While drinking alcohol, one must choose between the immediate rewarding effects and the delayed reward of a healthier lifestyle. Individuals differ in their devaluation of a delayed reward based on the time required to receive it, i.e., delay discounting (DD). Previous studies have shown that adolescents discount more steeply than adults and that steeper DD is associated with heavier alcohol use in both groups.

Methods

In a large-scale longitudinal study, we investigated whether higher rates of DD are an antecedent or a consequence of alcohol use during adolescent development. As part of the IMAGEN project, 2220 adolescents completed the Monetary Choice Questionnaire as a DD measure, the Alcohol Use Disorders Identification Test, and the Timeline Follow Back interview at ages 14, 16, 18, and 22. Bivariate latent growth curve models were applied to investigate the relationship between DD and drinking. To explore the consequences of drinking, we computed the cumulative alcohol consumption and correlated it with the development of discounting. A subsample of 221 participants completed an intertemporal choice task (iTeCh) during functional magnetic resonance imaging at ages 14, 16, and 18. Repeated-measures ANOVA was used to differentiate between high-risk and low-risk drinkers on the development of neural processing during intertemporal choices.

Results

Overall, high rates of DD at age 14 predicted a greater increase in drinking over 8 years.

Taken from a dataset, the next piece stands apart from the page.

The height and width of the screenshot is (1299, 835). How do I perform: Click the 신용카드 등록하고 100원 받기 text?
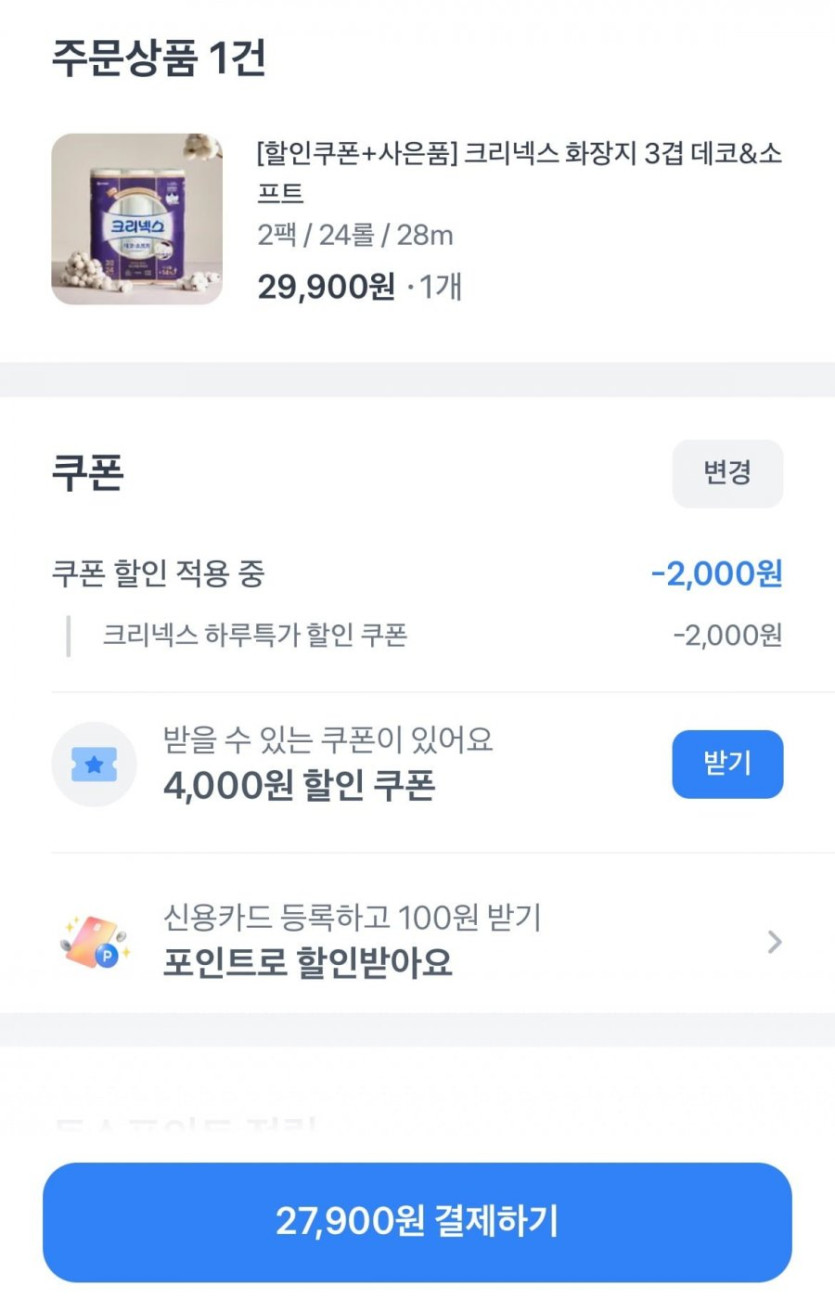click(x=352, y=917)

In contrast, on average, moderate alcohol use did not affect DD from ages 14 to 22. Of note, we found indicators for less brain activity in top-down control areas during intertemporal choices in the participants who drank more.

Conclusions

Steep DD was shown to be a predictor rather than a consequence of alcohol use in low-level drinking adolescents. Important considerations for future longitudinal studies are the sampling strategies to be used and the reliability of the assessments.